Marie et Bruce, décédés, nous parlent de l’au-delà. Histoire de rappeler qu’à Mayotte, les vivants partagent l’espace et le temps avec leurs fantômes.

Sur fond de misère sociale, de drogue, de populisme dégoulinant et de pratiques ancestrales, le roman fait un focus assez terrifiant sur un bout de France laissé à l’abandon.

Edifiant. Terriblement bien écrit. Et passionnant à lire.

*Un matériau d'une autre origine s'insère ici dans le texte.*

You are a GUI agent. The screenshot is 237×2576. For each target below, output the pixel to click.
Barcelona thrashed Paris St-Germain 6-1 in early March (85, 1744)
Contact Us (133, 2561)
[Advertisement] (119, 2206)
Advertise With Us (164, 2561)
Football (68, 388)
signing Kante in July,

Dans un article paru dernièrement dans Le Monde, l’auteure explique  :

 » […] Mayotte est un concentré de toutes nos problématiques actuelles. C’est un cas d’école du déplacement des populations, des problèmes écologiques, de l’identité. Tout ce qui est au cœur même de notre monde actuel est aujourd’hui concentré sur cette petite terre. « 

« […] Ce n’est pas une terre oubliée, mais, à l’heure de la crise financière, c’est une île où l’on colmate et où la coopération régionale est inexistante. L’attachement à la France y est immense. »

Extraits

Page 30 : « Parfois, je pense à la maison désormais vide de mon enfance et me vient cette idée saugrenue que j’y serais bien, la-bas, maintenant. J’échapperais à cette chaleur qui me vrille la tête, j’échapperais à ce pays que je sens parfois bouillir de rage, j’emmènerais Moïse loin d’ici. Finalement j’ai trouvé le courage de lui parler. De lui raconter son histoire. J’ai commencé comme ça C’était le 3 mai, il pleuvait, ta mère est arrivée dans un kwassa sur la plage de Bandrakouni. Je pensais que ça lui suffirait mais non, chaque jour il veut que je parle à nouveau, que je raconte encore et encore, plus lentement, que je me rappelle des couleurs, des formes, des mots exacts mais, moi, j’ai tellement mal à la tête et je ne veux plus ressasser la même chose et Moïse se met en colère, me traite de menteuse, il veut aller sur la plage de Bandrakouni, mais comment lui dire que ce n’est qu’une plage, qu’il n’y a rien qui l’attend là-bas. »

Pages 34-35 : « Cette ile, Bruce, nous a transformés en chiens. Toi qui avais choisi le prénom d’un superhéros, Bruce Wayne, m’avais-tu expliqué, en sautillant sur place comme si tu avais des ressorts aux pieds. Bruce Wayne, l’homme chauve-souris, parce que tu aimais les chauves-souris, enfin c’est ce que tu disais car moi je ne t’ai jamais vu aimer autre chose que fumer et dominer les autres.

Cette île a fait de moi un assassin. Tu te souviens, tu me disais Pas de pitié Mo, et regarde, Bruce, je n’en ai pas eu pour toi, ce matin ».

Page 164 : « Ecoute le bruit de mon pays qui gronde, écoute la colère de Gaza, écoute comment elle rampe et qui rappe jusqu’à nous, tu entends cette musique nigga, tu sens la braise contre ton visage balafré. Regarde, Mo, regarde de ton oeil de djinn de malheur. Ils viennent me venger.

Ils viennent pour toi. « 

« Tropique de la violence », Nathacha Appanah, Gallimard.